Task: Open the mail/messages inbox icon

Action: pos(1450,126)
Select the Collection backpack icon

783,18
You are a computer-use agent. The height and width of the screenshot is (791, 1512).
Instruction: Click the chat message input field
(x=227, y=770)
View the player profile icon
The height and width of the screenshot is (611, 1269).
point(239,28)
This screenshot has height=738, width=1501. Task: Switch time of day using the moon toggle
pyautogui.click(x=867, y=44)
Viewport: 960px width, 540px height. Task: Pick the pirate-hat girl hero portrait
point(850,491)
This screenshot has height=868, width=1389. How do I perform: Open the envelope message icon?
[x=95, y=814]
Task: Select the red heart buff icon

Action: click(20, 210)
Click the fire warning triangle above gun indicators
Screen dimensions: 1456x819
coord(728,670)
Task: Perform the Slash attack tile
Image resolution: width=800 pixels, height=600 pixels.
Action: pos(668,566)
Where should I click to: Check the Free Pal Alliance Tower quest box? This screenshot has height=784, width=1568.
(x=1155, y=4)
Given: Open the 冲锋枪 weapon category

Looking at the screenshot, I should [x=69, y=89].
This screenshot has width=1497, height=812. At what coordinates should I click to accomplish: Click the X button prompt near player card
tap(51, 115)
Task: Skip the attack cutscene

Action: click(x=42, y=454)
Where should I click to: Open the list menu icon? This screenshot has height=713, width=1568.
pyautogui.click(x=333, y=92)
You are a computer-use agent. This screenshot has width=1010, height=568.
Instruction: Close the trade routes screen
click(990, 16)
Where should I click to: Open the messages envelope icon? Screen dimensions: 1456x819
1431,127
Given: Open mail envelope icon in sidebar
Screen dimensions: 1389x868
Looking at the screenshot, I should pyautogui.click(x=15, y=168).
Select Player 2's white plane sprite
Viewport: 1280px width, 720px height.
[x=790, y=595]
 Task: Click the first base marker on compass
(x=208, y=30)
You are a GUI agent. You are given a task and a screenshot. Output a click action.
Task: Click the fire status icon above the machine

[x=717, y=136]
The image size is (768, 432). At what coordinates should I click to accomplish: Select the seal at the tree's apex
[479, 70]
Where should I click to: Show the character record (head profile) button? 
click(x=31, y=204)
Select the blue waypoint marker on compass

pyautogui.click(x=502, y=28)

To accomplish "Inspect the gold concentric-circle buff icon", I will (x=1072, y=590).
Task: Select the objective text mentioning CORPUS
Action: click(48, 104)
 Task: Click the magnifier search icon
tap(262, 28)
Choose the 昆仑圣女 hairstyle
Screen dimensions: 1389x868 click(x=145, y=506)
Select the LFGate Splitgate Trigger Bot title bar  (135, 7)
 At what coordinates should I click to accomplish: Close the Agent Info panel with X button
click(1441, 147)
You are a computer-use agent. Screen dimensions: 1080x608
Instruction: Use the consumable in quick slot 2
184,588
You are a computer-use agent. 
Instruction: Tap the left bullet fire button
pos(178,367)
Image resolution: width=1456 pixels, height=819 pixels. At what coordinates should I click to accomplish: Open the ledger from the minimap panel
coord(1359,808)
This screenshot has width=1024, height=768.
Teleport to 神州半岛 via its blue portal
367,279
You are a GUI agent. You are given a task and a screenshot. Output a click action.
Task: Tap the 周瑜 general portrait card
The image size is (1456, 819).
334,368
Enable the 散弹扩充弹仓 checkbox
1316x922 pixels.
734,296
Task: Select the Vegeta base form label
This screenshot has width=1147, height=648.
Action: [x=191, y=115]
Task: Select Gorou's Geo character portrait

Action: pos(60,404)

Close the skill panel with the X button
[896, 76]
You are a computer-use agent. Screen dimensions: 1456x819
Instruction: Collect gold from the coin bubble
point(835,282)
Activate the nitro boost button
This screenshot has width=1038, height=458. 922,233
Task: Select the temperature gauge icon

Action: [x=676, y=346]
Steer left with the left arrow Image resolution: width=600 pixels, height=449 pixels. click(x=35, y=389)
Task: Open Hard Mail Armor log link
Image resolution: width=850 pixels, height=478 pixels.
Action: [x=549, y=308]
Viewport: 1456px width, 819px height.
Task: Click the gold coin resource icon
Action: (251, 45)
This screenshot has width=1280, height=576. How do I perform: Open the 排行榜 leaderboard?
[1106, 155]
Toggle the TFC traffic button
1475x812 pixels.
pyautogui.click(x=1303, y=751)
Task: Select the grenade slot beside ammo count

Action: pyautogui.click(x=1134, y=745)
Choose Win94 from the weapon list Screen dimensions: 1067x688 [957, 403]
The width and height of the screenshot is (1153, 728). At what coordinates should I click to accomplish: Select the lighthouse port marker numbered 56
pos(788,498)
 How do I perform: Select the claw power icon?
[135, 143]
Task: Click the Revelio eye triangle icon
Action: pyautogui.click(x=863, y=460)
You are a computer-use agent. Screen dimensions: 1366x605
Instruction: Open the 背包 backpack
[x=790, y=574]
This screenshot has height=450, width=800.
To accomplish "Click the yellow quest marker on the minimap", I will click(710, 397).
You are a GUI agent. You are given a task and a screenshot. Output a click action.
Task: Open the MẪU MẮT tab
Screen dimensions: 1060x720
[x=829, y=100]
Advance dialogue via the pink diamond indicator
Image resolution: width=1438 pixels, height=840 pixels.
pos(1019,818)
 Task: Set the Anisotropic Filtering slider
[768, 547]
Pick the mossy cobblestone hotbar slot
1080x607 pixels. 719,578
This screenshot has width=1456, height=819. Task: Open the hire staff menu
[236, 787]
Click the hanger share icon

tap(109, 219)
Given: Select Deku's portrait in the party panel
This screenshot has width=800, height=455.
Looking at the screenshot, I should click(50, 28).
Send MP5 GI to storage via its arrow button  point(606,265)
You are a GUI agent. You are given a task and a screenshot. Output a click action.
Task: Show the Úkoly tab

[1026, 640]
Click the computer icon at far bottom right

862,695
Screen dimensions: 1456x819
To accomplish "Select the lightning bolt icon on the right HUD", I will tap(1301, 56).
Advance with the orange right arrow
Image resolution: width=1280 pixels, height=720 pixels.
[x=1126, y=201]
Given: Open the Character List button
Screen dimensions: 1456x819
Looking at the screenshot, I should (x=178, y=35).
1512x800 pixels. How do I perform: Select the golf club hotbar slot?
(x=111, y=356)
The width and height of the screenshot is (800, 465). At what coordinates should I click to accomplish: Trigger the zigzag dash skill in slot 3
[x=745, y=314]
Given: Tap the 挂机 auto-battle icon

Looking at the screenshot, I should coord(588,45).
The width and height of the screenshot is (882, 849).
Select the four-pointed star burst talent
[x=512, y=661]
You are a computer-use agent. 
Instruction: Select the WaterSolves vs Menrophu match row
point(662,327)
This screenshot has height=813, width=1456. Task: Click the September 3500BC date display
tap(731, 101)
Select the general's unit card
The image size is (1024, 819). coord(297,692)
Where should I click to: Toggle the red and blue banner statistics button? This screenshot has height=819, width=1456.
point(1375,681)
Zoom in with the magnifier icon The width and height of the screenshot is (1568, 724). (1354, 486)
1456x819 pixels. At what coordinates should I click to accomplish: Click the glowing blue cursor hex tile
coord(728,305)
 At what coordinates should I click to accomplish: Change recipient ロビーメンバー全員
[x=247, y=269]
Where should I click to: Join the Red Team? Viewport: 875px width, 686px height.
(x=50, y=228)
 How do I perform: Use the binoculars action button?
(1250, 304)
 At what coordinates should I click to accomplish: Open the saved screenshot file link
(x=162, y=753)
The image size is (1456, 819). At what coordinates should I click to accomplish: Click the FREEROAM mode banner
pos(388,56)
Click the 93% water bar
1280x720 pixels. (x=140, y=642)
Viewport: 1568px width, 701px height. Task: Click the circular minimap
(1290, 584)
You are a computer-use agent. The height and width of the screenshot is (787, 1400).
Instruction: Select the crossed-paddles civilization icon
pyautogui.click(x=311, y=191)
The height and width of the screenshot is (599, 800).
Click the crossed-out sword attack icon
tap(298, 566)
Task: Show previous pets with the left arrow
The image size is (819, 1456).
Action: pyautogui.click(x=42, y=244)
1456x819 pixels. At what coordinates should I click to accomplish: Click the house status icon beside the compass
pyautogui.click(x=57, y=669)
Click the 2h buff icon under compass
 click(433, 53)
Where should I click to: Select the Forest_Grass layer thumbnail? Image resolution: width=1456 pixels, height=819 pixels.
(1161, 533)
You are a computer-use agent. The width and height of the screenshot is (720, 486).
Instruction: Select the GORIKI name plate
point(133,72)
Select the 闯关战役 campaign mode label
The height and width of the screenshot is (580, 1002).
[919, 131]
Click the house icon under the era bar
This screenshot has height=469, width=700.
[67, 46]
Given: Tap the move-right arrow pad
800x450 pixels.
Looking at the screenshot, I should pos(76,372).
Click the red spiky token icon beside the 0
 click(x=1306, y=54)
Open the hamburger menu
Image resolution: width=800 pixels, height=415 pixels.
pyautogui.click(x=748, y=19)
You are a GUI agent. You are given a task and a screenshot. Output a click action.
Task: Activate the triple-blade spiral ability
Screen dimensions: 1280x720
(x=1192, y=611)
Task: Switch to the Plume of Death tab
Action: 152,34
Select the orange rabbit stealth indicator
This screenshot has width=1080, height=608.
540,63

____________________

[Problem statement]: Pick out every line of the material that contains the string "Instruction", matching case exactly.

[Answer in full]:
Instruction: Click the chat message input field
Instruction: Close the trade routes screen
Instruction: Use the consumable in quick slot 2
Instruction: Tap the left bullet fire button
Instruction: Collect gold from the coin bubble
Instruction: Open the 背包 backpack
Instruction: Select the WaterSolves vs Menrophu match row
Instruction: Select the crossed-paddles civilization icon
Instruction: Select the GORIKI name plate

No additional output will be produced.